ACTIVITY —
Repeat, exactly as they appear, the lines from the one with "Task: Open the pink-background avatar" through the last line of the entries below, but none of the pictures.
== DATA PROVIDED ==
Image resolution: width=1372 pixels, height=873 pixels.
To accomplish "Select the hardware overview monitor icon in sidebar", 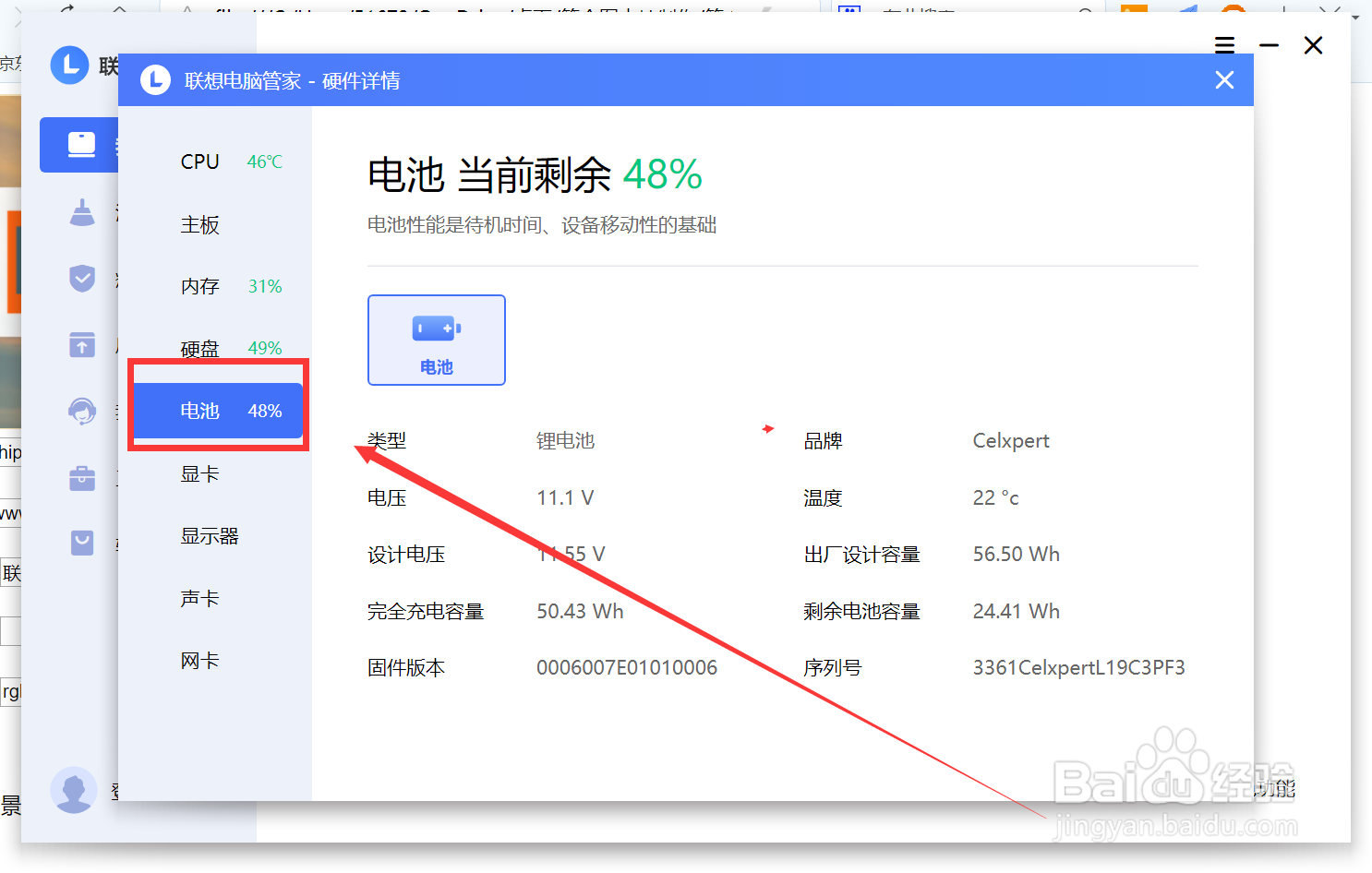I will click(x=80, y=145).
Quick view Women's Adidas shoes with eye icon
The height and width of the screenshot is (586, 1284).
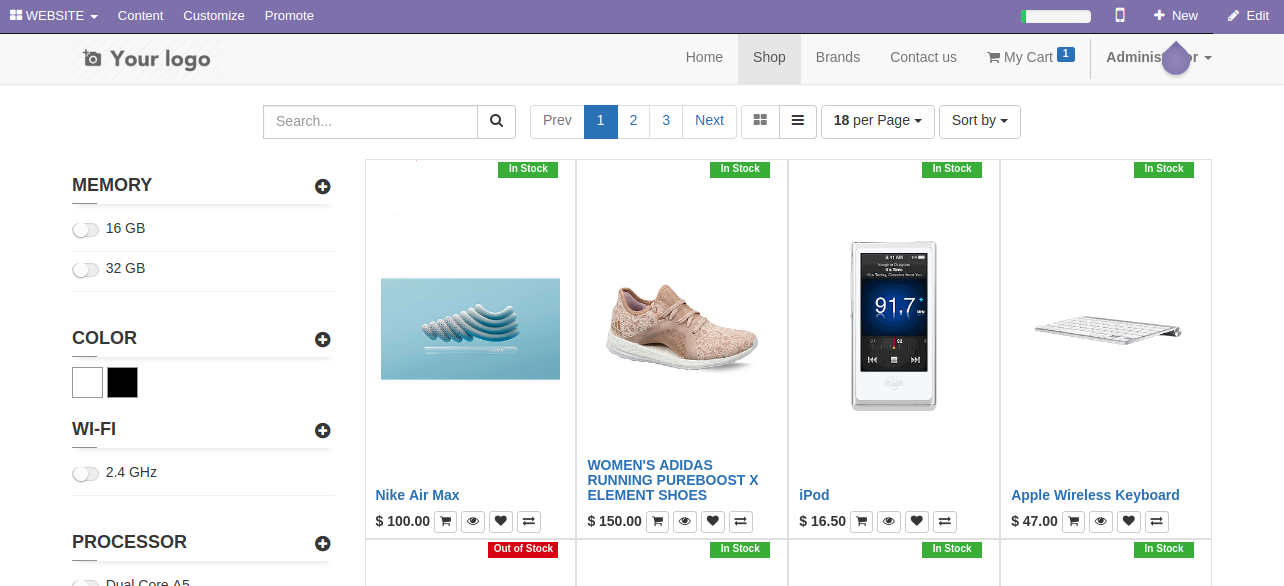685,521
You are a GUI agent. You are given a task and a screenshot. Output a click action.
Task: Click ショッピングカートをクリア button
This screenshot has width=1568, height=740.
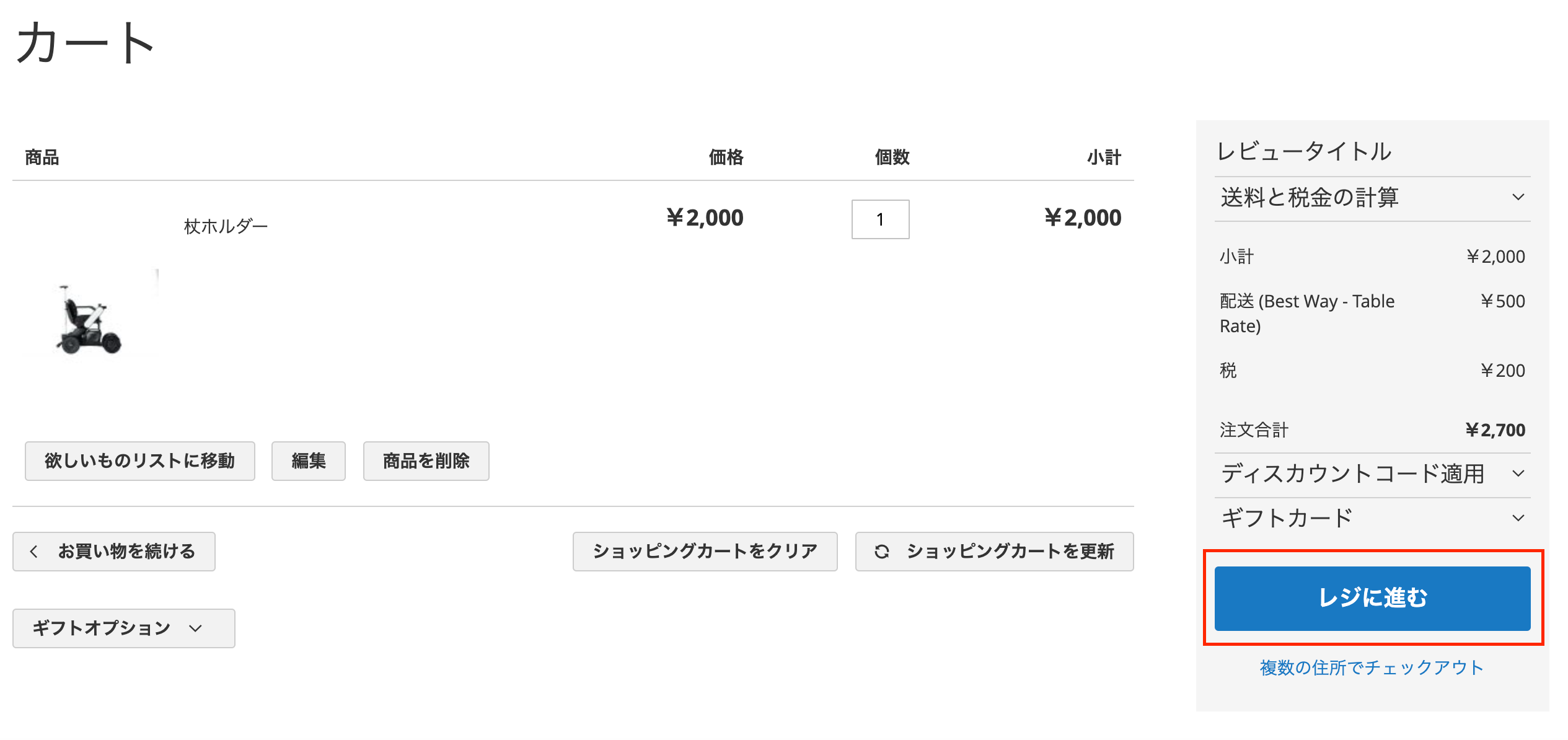(x=705, y=552)
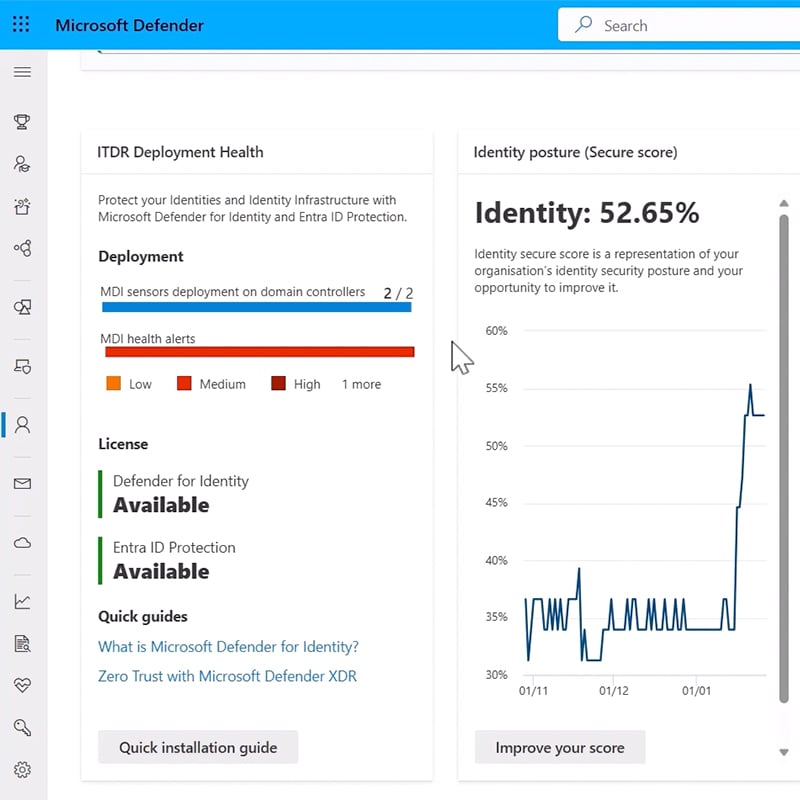Open the Email & collaboration envelope icon
Screen dimensions: 800x800
coord(23,484)
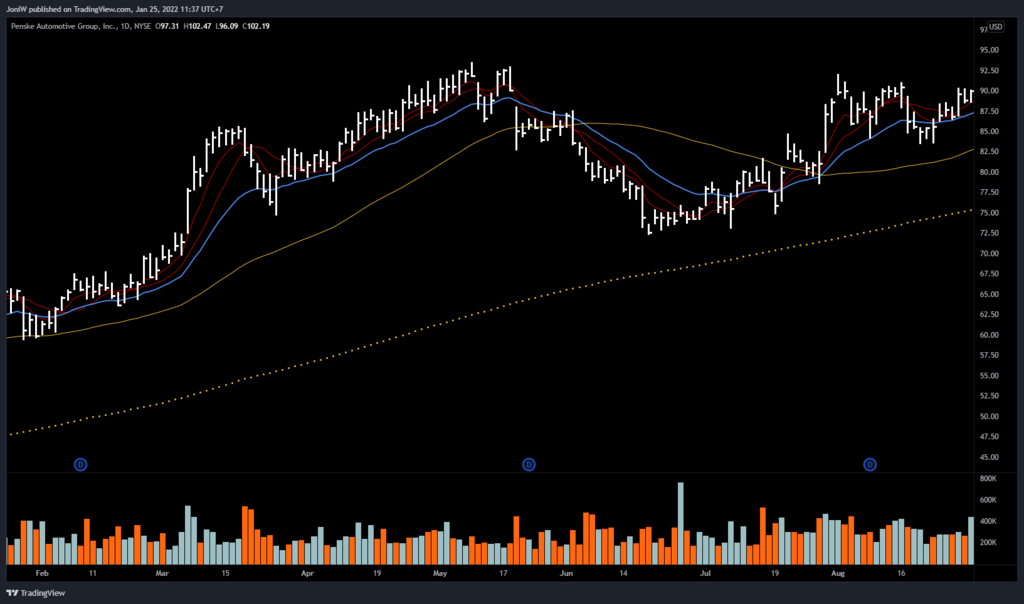
Task: Click the 'May' label on the time axis
Action: coord(441,576)
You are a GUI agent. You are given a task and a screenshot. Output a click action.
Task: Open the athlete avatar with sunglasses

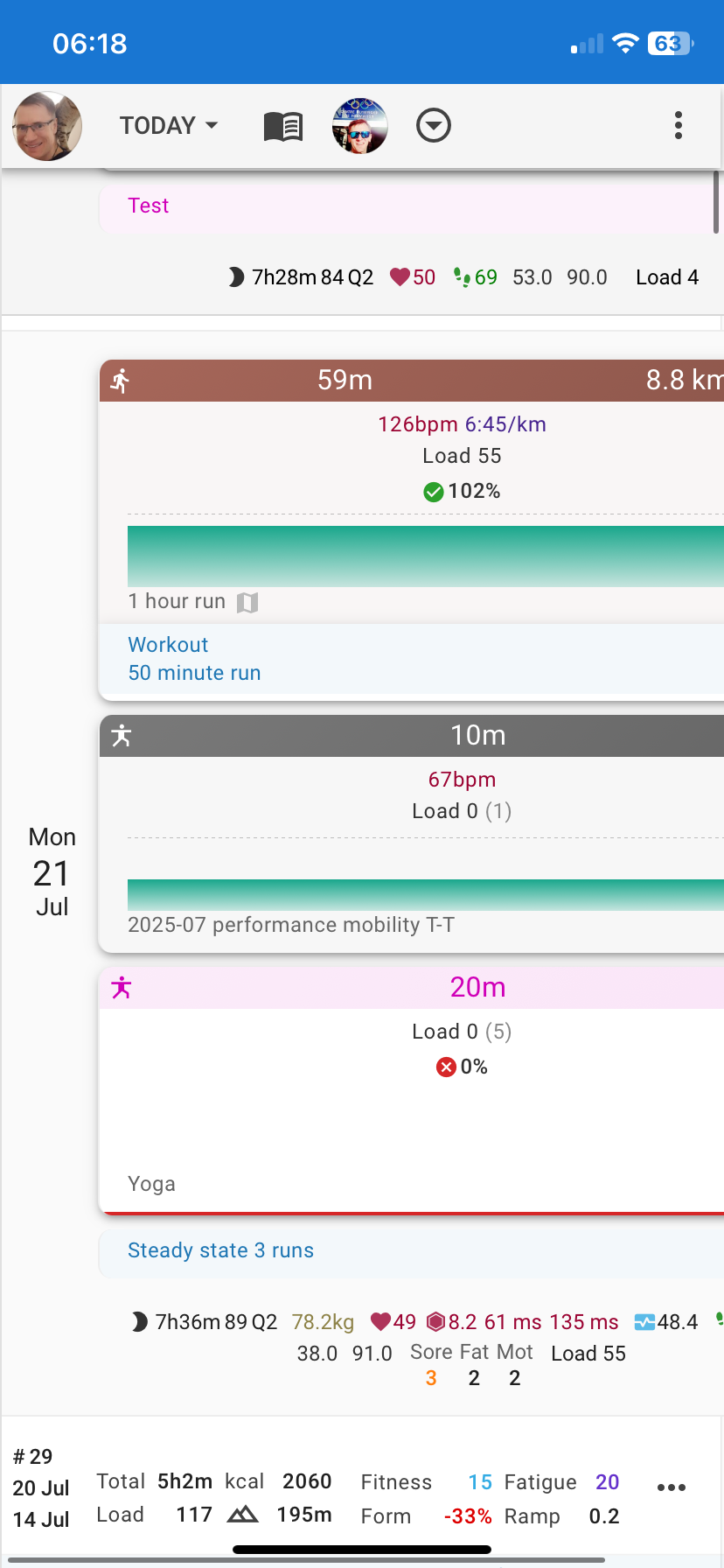coord(359,126)
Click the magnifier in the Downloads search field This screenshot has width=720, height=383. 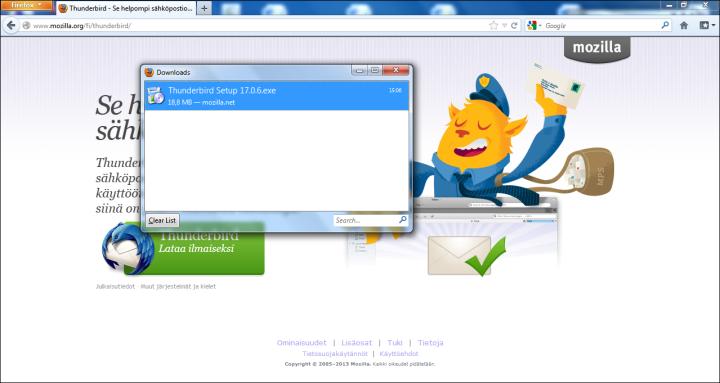pos(403,220)
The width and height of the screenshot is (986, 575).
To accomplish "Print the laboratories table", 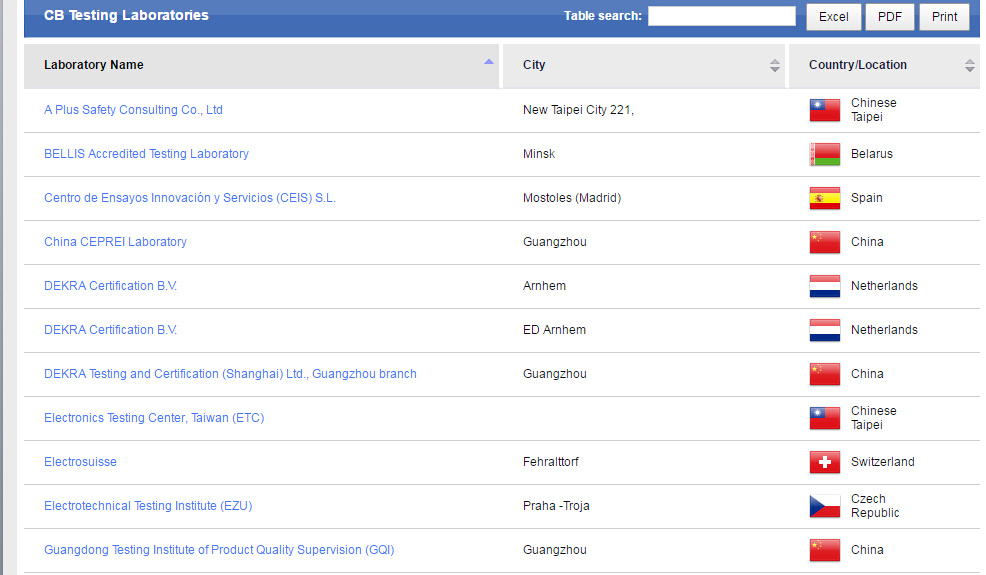I will click(x=944, y=16).
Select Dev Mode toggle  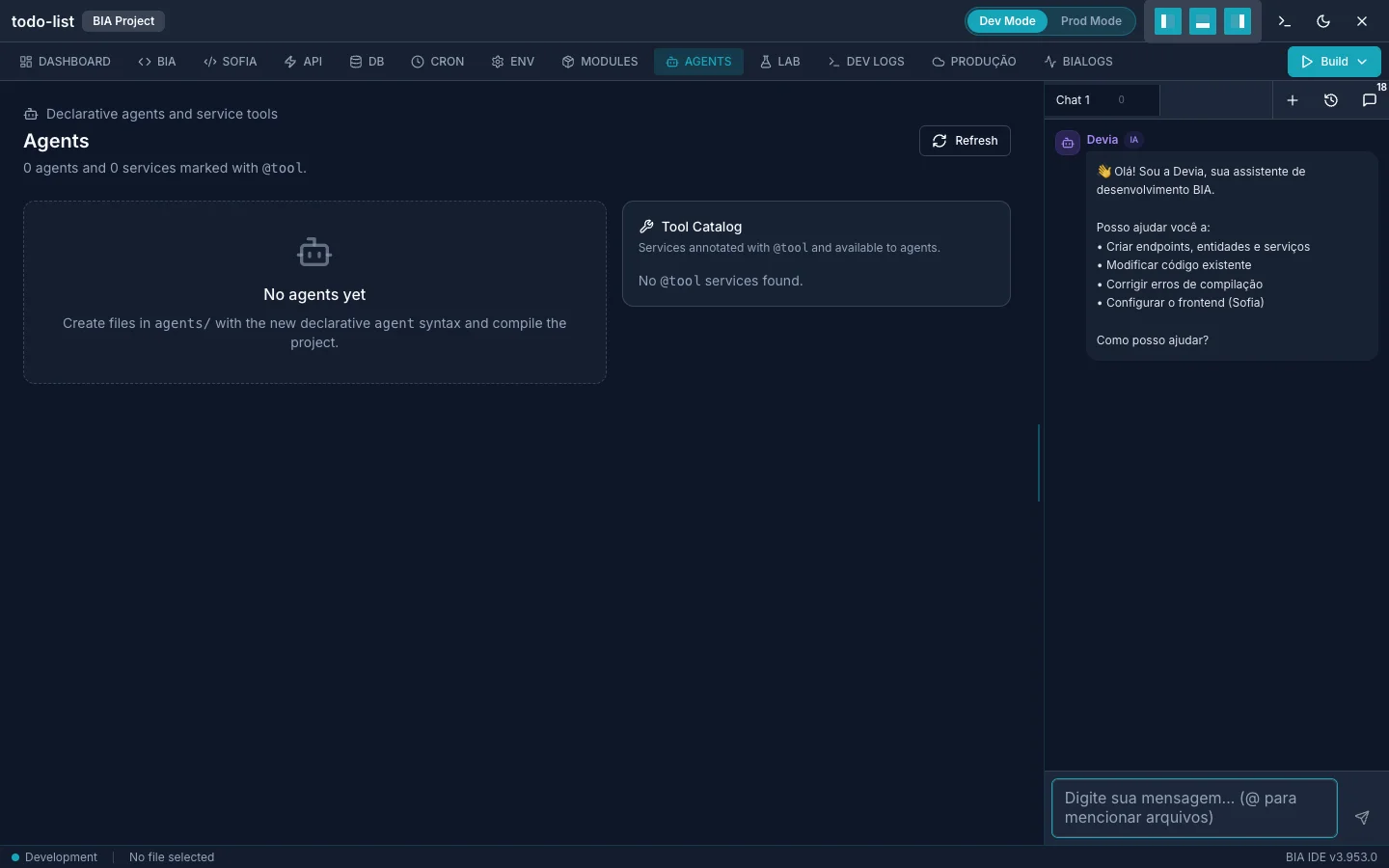click(x=1007, y=21)
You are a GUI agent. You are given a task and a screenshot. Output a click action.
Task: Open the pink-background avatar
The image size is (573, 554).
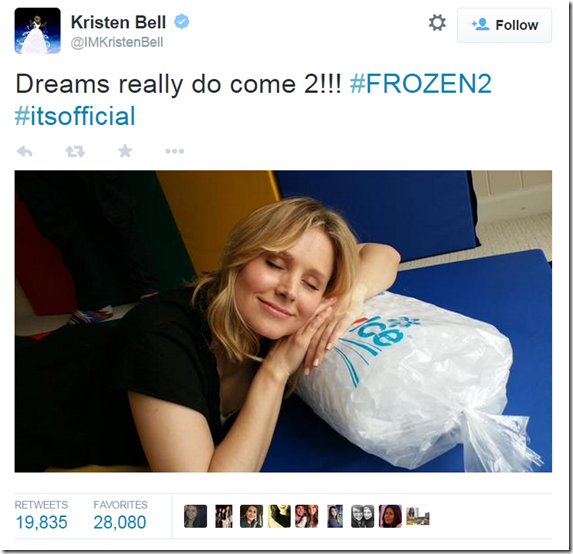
===
RESULT FOR THIS TASK —
Task: Open the pink-background avatar
The image size is (573, 554).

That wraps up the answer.